Qualitative data (interview, focus group, huddle notes, and field observation notes) were uploaded and organized using NVivo (QSR International) software, version 10 [44]. Two authors (LC and RV) reviewed all the data sources. Field observation notes were coded in NVivo according to their organizing criteria using a qualitative descriptive approach (Multimedia Appendix 2) by LC, and they were reviewed by RV. LC coded the interview and focus groups by inductively organizing the coding using the interview guide that was guided by NPT [40]. RV reviewed all the coding, and the research team reviewed the final coding structure with themes to increase rigor in the results.

Participants’ network maps were categorized using criteria developed by the GENIE founders and coauthors AR and IV, to identify the network typologies (based on the size of the network and type of network members). All authors reviewed and discussed the preliminary and final findings and interpretations.

Results

Areas of Interest and Services Chosen for Potential Follow-up in GENIE

All patients completed a network map and a questionnaire that asked about a person’s interests in various types of activities. Table 2 shows the categories and areas of interest chosen by participants. Patients were most interested in getting more physically fit (8/8, 100%), managing their weight (6/8, 75%), and learning about their health condition (6/8, 75%). All other topics garnered some interest, except knowing more about supports for a pet. Participants chose a range of 4-9 topics of interest, with an average of 6.

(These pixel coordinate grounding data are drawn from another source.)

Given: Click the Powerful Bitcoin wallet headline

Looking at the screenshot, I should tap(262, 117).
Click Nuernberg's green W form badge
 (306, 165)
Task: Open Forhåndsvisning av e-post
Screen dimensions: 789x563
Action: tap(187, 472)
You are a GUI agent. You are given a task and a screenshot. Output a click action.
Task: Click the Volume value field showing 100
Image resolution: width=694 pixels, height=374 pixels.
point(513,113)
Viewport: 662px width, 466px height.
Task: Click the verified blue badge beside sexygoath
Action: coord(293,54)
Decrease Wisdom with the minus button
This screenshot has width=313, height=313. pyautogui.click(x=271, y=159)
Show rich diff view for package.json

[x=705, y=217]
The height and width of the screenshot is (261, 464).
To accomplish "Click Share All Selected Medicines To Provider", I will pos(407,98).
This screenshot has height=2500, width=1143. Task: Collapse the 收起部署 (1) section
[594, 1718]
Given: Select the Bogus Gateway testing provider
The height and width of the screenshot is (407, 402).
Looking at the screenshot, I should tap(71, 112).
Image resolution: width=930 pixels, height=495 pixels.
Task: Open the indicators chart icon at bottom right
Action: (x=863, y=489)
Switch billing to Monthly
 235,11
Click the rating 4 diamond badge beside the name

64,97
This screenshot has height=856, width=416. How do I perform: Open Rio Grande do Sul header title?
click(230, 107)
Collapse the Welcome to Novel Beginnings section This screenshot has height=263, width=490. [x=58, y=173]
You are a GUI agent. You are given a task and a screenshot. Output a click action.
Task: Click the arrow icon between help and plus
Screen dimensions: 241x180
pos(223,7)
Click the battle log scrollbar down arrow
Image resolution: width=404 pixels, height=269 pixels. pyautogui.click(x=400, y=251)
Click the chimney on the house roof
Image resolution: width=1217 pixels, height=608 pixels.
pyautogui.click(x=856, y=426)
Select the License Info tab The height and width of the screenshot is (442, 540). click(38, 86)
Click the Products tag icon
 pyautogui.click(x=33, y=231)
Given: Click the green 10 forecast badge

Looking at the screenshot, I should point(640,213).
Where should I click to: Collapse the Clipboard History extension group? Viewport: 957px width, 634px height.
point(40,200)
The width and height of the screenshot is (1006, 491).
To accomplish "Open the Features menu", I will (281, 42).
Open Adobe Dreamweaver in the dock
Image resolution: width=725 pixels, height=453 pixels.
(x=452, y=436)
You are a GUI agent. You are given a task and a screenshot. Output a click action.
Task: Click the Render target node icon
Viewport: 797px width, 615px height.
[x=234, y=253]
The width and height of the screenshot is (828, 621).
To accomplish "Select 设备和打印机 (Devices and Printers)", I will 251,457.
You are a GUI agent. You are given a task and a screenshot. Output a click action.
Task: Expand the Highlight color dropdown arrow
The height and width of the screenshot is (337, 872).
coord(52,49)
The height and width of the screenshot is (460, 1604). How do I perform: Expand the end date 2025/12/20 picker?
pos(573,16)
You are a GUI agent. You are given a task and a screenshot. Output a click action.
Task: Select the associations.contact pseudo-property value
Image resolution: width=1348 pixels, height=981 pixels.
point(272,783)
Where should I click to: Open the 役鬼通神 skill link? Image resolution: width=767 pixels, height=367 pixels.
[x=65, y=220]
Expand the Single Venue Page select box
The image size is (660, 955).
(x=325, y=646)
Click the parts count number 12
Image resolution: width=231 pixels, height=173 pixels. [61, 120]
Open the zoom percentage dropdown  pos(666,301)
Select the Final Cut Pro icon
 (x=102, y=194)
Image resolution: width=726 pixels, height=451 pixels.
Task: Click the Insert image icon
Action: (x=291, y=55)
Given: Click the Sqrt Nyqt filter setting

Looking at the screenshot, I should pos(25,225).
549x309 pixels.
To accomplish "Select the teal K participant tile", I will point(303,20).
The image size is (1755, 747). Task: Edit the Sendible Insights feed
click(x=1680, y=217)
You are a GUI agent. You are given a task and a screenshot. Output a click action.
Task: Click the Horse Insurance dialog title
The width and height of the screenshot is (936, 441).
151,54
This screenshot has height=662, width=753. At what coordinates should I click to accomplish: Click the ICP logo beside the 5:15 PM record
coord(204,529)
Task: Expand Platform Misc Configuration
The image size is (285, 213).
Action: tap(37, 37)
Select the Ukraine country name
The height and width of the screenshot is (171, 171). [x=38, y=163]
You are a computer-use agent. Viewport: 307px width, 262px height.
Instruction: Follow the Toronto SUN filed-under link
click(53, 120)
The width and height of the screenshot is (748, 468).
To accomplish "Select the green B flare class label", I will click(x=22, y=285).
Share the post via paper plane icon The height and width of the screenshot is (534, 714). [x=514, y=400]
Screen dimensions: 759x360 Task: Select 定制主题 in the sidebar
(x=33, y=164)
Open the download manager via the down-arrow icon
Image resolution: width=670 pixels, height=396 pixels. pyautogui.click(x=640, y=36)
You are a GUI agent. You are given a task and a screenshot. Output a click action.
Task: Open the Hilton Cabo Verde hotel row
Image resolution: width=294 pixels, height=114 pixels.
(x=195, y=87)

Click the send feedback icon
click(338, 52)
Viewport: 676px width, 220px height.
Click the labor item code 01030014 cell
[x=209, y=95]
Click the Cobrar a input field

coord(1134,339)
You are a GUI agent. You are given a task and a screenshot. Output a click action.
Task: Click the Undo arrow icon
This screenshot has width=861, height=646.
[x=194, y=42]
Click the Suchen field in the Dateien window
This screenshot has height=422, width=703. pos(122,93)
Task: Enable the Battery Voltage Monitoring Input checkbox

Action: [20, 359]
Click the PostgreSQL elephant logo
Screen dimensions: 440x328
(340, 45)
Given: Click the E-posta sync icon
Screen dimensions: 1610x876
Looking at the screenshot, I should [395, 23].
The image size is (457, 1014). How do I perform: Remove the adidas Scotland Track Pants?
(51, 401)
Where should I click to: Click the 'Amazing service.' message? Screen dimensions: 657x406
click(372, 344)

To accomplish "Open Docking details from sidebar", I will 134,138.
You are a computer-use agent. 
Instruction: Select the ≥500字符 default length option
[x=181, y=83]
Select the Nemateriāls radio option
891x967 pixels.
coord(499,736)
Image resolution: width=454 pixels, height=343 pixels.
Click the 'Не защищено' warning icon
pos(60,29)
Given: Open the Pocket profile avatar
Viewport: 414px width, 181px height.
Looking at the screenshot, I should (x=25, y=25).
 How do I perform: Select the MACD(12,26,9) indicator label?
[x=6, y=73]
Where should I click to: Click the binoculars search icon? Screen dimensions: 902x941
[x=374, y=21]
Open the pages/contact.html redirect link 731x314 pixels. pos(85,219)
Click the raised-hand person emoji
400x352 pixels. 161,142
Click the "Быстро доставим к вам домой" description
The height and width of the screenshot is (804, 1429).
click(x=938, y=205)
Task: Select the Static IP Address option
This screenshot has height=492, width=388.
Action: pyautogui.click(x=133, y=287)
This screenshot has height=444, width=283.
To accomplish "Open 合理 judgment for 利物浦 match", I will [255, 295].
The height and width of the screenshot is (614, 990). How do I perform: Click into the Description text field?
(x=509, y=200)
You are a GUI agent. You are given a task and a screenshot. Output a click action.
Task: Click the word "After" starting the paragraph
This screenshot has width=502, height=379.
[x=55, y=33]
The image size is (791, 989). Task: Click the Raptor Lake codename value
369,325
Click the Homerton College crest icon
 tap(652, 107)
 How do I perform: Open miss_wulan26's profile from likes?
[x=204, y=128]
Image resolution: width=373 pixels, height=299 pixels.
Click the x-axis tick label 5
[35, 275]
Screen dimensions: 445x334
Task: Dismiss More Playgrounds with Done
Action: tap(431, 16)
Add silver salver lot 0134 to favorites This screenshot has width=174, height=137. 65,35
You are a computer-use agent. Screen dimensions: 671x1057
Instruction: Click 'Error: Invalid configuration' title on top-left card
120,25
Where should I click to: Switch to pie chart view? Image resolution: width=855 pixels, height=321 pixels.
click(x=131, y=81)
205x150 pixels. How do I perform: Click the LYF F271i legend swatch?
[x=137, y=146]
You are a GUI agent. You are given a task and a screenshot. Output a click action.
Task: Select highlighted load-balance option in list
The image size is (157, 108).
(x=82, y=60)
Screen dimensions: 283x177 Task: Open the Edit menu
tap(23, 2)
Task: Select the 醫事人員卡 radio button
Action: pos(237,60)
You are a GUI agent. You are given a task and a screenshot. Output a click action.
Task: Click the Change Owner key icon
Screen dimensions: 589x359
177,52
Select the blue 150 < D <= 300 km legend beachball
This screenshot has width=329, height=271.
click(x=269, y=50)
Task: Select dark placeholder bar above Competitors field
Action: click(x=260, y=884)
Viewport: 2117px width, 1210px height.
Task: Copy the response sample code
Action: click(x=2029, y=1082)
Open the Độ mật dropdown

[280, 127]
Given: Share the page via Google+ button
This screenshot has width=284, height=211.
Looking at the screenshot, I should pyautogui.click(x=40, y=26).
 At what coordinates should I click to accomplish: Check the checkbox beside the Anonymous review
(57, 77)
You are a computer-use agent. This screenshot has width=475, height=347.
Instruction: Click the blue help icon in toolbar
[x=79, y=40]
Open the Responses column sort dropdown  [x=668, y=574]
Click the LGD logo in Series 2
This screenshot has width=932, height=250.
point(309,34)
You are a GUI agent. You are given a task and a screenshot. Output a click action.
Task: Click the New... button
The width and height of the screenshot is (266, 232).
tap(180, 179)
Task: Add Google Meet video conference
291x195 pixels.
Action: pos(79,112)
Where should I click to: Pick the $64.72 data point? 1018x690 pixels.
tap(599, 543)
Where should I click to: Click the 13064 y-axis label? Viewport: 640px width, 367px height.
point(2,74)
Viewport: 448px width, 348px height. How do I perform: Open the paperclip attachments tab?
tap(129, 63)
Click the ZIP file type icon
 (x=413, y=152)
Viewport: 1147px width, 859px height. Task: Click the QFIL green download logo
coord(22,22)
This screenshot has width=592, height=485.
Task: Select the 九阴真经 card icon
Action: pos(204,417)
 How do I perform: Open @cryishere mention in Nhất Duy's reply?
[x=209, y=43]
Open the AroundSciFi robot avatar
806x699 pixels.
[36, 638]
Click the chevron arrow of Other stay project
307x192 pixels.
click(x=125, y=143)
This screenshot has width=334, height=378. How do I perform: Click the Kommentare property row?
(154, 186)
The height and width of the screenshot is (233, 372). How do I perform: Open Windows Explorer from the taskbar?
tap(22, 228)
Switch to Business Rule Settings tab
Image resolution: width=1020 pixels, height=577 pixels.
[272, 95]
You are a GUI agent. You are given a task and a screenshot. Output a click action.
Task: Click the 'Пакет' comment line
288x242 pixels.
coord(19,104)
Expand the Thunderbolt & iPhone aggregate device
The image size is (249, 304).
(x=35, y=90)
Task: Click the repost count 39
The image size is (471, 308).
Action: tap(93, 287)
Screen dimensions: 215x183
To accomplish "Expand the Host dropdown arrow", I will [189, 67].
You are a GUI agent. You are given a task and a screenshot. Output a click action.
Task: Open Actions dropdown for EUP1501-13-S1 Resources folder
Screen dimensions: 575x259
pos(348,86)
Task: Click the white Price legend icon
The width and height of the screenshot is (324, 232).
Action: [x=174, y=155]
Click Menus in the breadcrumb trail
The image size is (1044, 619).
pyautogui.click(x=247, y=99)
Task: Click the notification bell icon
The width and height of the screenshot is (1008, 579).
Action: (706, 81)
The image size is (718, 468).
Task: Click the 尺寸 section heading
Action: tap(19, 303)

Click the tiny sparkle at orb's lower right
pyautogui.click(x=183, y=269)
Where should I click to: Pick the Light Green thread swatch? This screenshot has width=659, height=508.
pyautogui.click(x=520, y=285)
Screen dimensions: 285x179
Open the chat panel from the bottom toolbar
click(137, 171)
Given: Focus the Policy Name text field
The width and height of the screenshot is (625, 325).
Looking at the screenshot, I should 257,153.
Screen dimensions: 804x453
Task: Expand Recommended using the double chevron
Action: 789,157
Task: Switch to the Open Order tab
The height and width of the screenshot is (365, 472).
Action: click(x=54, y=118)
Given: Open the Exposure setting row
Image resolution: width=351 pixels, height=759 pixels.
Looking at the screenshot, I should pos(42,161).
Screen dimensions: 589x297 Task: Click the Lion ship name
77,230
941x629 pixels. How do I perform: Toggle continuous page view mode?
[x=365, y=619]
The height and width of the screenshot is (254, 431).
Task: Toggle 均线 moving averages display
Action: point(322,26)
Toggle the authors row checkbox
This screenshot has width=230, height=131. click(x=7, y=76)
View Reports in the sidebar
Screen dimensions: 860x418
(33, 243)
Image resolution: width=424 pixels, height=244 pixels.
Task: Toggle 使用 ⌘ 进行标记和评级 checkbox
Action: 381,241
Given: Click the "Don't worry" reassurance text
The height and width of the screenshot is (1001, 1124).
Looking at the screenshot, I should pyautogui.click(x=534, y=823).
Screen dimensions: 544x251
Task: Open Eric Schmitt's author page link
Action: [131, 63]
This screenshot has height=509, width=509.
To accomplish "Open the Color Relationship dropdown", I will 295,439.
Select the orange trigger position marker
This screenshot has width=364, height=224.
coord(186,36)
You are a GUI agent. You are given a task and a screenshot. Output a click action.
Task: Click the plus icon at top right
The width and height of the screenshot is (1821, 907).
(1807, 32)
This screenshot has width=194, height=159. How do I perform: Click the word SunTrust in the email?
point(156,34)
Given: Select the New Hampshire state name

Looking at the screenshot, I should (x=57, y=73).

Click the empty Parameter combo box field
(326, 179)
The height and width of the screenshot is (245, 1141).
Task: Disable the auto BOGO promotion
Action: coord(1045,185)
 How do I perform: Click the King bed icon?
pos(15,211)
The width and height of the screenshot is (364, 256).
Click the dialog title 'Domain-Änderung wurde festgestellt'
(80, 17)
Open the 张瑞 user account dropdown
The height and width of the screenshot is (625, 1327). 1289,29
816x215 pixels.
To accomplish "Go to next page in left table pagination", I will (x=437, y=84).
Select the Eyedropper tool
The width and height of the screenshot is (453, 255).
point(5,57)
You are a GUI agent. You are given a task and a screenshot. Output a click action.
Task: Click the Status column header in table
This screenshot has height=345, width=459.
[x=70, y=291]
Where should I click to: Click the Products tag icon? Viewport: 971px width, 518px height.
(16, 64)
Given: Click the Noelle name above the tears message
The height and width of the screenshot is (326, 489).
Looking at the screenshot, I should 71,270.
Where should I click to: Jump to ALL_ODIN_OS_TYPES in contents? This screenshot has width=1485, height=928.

Patients favorited programs or services from the HSS database for potential follow-up that were related to the following: social clubs (5/8, 62%), home support (2/8, 25%), swimming (2/8, 25%), drama and music (1/8, 13%), and fitness and exercise (1/8, 13%). A total of 4 patients followed up with their favorited community services, including community or seniors’ social clubs (n=3) and an aquafit class (n=1). One patient was disinterested in the community services. Patients could also find relevant HSSs to address the health conditions of interest. Patients selected diabetes (1/8, 13%), cancer (1/8, 13%), and other health conditions (1/8, 13%) but did not follow up on any of the relevant HSSs.

Feasibility and Usability

Overview

Most patients and volunteers shared positive perceptions of the tool overall, such as the perception that the tool was easy to follow and understand. In addition, most patients noted that they would recommend it to others. However, several feasibility and usability issues were identified, as listed in Textbox 1 and described later. Quotations from participants are indicated by the participant type and ID number, such as patient 1, volunteer 3, and clinician 5. As we did not always capture the clinician’s names in the huddle meeting notes, participant IDs are missing for some quotes.